The audio components 112g are configured to process and/or filter data comprising media content received by the electronics 112 (e.g., via the input/output 111 and/or the network interface 112d) to produce output audio signals. In some embodiments, the audio processing components 112g comprise, for example, one or more digital-to-analog converters (DAC), audio preprocessing components, audio enhancement components, a digital signal processors (DSPs), and/or other suitable audio processing components, modules, circuits, etc. In certain embodiments, one or more of the audio processing components 112g can comprise one or more subcomponents of the processors 112a. In some embodiments, the electronics 112 omits the audio processing components 112g. In some embodiments, for example, the processors 112a execute instructions stored on the memory 112b to perform audio processing operations to produce the output audio signals.

The amplifiers 112h are configured to receive and amplify the audio output signals produced by the audio processing components 112g and/or the processors 112a. The amplifiers 112h can comprise electronic devices and/or components configured to amplify audio signals to levels sufficient for driving one or more of the transducers 114. In some embodiments, for example, the amplifiers 112h include one or more switching or class-D power amplifiers. In other embodiments, however, the amplifiers include one or more other types of power amplifiers (e.g., linear gain power amplifiers, class-A amplifiers, class-B amplifiers, class-AB amplifiers, class-C amplifiers, class-D amplifiers, class-E amplifiers, class-F amplifiers, class-G and/or class H amplifiers, and/or another suitable type of power amplifier). In certain embodiments, the amplifiers 112h comprise a suitable combination of two or more of the foregoing types of power amplifiers.
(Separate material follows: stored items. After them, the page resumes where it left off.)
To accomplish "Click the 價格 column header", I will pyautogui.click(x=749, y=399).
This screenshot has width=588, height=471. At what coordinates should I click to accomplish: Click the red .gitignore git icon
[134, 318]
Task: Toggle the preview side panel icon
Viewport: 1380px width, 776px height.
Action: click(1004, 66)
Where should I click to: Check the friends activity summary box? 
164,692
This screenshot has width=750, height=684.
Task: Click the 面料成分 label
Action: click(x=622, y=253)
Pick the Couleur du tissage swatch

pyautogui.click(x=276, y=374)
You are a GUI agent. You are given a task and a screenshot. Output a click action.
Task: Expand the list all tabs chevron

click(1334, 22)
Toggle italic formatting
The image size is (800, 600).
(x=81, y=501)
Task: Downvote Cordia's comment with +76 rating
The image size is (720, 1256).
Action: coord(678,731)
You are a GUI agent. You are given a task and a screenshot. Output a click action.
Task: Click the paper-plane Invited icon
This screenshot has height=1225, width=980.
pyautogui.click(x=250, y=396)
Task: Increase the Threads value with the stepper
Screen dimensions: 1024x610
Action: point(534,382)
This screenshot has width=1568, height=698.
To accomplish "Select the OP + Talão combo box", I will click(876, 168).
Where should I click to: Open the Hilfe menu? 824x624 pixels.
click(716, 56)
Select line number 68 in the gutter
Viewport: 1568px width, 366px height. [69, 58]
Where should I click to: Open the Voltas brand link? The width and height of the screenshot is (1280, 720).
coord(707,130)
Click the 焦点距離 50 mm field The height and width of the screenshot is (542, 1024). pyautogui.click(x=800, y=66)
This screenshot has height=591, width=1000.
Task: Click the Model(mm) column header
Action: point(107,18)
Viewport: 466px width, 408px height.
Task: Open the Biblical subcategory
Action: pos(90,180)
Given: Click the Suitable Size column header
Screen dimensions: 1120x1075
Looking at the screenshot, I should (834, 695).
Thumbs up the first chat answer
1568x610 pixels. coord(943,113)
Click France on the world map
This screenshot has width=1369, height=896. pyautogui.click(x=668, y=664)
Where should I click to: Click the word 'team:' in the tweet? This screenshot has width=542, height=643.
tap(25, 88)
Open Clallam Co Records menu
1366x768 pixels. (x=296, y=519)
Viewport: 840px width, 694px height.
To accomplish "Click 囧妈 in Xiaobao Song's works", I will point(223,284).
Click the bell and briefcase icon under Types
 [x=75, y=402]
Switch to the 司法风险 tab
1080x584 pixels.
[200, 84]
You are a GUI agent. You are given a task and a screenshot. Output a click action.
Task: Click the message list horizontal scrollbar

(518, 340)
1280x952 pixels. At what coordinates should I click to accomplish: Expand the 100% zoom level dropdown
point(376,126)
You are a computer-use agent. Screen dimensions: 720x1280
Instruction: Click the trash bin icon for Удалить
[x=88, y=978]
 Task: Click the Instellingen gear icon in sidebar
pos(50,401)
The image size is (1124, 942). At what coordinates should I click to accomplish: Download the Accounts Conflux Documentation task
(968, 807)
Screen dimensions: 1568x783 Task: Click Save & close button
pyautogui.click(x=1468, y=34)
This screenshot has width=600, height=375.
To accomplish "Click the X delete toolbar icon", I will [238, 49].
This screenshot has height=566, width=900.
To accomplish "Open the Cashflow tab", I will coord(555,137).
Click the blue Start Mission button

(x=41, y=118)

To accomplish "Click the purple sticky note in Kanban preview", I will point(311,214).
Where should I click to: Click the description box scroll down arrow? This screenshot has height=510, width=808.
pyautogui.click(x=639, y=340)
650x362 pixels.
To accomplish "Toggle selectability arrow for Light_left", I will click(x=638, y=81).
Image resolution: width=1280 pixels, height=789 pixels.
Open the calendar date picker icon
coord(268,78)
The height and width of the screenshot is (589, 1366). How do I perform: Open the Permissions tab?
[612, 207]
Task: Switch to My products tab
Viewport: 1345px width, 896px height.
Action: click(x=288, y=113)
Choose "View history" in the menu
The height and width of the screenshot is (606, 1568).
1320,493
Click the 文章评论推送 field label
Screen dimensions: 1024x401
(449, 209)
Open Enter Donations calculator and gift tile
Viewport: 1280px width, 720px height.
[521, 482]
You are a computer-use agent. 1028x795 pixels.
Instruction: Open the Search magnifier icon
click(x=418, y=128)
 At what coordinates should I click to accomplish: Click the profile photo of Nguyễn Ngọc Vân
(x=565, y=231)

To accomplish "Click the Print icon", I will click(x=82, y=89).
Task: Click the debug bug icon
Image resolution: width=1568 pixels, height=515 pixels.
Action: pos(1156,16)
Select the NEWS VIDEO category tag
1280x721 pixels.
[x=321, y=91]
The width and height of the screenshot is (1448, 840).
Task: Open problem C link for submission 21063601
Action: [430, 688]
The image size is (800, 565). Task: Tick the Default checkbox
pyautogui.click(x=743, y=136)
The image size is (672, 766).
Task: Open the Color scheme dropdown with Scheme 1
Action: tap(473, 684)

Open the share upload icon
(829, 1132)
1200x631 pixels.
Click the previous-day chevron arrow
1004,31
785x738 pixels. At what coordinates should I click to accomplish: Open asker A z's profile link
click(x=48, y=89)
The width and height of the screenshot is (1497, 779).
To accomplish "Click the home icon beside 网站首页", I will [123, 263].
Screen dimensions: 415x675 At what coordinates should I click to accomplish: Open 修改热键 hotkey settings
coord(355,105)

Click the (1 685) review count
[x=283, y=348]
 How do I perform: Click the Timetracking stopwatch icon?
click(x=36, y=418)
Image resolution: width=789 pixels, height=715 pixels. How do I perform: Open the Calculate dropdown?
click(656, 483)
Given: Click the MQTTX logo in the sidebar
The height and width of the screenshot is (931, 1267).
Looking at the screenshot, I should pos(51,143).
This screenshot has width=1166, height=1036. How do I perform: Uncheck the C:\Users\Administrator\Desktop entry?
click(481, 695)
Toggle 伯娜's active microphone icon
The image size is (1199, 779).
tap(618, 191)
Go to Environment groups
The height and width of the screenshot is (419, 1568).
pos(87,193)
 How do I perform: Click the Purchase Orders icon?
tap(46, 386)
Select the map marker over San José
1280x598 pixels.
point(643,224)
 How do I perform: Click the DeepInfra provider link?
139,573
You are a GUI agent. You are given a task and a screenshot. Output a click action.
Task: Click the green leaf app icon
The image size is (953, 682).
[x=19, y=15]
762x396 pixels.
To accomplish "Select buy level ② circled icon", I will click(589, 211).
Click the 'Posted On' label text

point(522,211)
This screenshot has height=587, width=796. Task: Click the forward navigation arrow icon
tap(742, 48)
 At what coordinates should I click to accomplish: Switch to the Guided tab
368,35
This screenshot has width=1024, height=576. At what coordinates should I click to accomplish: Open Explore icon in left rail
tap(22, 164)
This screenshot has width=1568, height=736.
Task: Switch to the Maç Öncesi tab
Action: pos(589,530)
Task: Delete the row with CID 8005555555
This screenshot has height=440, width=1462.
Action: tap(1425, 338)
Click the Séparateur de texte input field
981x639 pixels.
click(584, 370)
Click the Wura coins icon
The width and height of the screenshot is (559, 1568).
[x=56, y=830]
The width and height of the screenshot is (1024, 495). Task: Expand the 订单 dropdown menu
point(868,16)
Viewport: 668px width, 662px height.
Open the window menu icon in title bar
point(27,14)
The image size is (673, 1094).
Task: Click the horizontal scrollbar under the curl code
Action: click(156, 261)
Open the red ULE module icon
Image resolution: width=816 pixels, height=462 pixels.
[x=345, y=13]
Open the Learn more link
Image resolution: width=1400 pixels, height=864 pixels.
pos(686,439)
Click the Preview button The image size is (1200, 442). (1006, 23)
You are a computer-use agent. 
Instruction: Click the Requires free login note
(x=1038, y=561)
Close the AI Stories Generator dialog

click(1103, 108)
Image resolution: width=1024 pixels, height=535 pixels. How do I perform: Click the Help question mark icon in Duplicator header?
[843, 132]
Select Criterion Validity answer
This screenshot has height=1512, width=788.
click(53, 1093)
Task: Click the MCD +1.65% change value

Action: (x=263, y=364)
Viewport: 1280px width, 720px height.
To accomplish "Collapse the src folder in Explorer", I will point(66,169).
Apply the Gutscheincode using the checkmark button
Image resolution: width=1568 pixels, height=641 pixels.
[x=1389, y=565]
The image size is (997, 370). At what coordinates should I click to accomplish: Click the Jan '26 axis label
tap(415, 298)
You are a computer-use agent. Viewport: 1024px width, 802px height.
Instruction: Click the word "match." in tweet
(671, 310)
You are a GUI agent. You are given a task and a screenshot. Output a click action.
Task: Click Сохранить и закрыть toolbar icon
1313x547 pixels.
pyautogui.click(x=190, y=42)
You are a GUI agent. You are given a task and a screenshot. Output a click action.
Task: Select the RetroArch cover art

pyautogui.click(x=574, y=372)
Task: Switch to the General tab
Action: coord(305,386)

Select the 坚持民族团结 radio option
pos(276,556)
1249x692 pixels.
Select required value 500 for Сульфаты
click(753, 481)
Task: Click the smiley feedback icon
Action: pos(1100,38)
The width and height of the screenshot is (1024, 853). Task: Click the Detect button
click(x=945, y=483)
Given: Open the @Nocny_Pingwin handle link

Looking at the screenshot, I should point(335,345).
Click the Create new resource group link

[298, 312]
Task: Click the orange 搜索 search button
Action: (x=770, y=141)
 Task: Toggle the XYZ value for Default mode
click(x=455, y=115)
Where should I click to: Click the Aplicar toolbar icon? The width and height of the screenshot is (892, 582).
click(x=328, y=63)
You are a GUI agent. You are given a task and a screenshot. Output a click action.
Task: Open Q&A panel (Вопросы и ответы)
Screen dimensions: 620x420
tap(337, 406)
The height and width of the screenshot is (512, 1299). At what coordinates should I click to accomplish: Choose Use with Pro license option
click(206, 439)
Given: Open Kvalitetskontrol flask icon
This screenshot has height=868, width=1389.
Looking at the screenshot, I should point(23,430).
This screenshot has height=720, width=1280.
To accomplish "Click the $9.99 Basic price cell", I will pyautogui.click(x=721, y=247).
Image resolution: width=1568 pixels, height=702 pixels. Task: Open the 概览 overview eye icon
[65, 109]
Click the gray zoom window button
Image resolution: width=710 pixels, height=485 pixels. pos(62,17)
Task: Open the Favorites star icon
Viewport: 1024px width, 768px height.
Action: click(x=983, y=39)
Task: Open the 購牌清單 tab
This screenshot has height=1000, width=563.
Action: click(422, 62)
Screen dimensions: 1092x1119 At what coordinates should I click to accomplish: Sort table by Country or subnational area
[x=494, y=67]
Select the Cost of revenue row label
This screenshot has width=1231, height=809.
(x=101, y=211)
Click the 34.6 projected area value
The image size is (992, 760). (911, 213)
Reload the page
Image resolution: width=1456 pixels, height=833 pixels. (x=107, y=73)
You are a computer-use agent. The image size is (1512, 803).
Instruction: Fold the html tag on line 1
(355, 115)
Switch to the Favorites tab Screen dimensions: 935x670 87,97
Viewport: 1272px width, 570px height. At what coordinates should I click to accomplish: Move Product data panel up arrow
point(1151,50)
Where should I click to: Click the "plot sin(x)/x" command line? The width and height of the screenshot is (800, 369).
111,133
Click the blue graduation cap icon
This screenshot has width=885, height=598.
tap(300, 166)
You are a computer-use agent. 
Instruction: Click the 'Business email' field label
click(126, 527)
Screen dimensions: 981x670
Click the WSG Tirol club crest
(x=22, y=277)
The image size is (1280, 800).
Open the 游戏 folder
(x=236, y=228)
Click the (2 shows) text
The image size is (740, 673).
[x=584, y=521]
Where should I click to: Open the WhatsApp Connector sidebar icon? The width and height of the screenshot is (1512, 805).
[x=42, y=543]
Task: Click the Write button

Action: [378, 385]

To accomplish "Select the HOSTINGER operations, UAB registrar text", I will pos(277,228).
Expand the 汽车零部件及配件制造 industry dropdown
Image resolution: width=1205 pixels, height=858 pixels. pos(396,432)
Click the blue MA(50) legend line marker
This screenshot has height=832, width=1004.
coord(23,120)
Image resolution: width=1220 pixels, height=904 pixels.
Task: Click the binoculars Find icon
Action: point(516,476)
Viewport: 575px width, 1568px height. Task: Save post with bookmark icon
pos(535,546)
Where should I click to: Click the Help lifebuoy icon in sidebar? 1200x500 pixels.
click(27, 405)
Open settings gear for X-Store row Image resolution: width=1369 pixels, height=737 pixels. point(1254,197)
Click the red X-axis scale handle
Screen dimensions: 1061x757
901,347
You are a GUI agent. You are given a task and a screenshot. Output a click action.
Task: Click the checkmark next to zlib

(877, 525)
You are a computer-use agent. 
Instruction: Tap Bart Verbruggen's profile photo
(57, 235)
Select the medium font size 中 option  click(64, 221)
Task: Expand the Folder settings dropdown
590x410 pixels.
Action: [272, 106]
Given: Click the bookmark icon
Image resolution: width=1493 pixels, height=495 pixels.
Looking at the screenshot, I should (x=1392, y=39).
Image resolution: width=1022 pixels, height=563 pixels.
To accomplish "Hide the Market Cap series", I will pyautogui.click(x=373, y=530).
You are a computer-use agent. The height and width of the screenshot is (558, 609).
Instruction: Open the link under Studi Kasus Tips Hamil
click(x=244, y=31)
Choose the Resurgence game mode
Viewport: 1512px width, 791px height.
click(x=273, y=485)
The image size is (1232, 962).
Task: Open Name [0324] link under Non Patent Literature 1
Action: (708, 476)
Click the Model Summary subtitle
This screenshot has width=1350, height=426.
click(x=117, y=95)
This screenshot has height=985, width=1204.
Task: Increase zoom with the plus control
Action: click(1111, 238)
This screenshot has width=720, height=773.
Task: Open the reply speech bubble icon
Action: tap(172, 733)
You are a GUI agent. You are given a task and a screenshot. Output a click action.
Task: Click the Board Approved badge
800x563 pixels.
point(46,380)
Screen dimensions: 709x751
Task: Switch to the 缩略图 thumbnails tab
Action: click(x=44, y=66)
Moreover, in some embodiments, individual ones of the amplifiers 112h correspond to individual ones of the transducers 114. In other embodiments, however, the electronics 112 includes a single one of the amplifiers 112h configured to output amplified audio signals to a plurality of the transducers 114. In some other embodiments, the electronics 112 omits the amplifiers 112h.

The transducers 114 (e.g., one or more speakers and/or speaker drivers) receive the amplified audio signals from the amplifier 112h and render or output the amplified audio signals as sound (e.g., audible sound waves having a frequency between about 20 Hertz. (Hz) and 20 kilohertz. (kHz)). In some embodiments, the transducers 114 can comprise a single transducer. In other embodiments, however, the transducers 114 comprise a plurality of audio transducers. In some embodiments, the transducers 114 comprise more than one type of transducer. For example, the transducers 114 can include one or more low frequency transducers (e.g., subwoofers, woofers), mid-range frequency transducers (e.g., mid-range transducers, mid-woofers), and one or more high frequency transducers (e.g., one or more tweeters). As used herein. “low frequency” can generally refer to audible frequencies below about 500 Hz, “mid-range frequency” can generally refer to audible frequencies between about 500 Hz and about 2 kHz, and “high frequency” can generally refer to audible frequencies above 2 kHz. In certain embodiments, however, one or more of the transducers 114 comprise transducers that do not adhere to the foregoing frequency ranges. For example, one of the transducers 114 may comprise a mid-woofer transducer configured to output sound at frequencies between about 200 Hz and about 5 KHz.

By way of illustration, SONOS, Inc. presently offers (or has offered) for sale certain play back devices including, for example, a “SONOS ONE,” “MOVE,” “PLAY: 5,” “BEAM,” “PLAYBAR.” “PLAYBASE.” “PORT.” “BOOST,” “AMP.” and “SUB.” Other suitable play back devices may additionally or alternatively be used to implement the playback devices of example embodiments disclosed herein. Additionally, one of ordinary skilled in the art will appreciate that a playback device is not limited to the examples described herein or to SONOS product offerings. In some embodiments, for example, one or more playback devices 110 comprises wired or wireless headphones (e.g., over-the-ear headphones, on-ear headphones, in-ear earphones). In other embodiments, one or more of the play back devices 110 comprise a docking station and/or an interface configured to interact with a docking station for personal mobile media playback devices. In certain embodiments, a play back device may be integral to another device or component such as a television, a lighting fixture, or some other device for indoor or outdoor use. In some embodiments, a playback device omits a user interface and/or one or more transducers. For example, FIG. 1D is a block diagram of a playback device 110p comprising the input/output 111 and electronics 112 without the user interface 113 or transducers 114.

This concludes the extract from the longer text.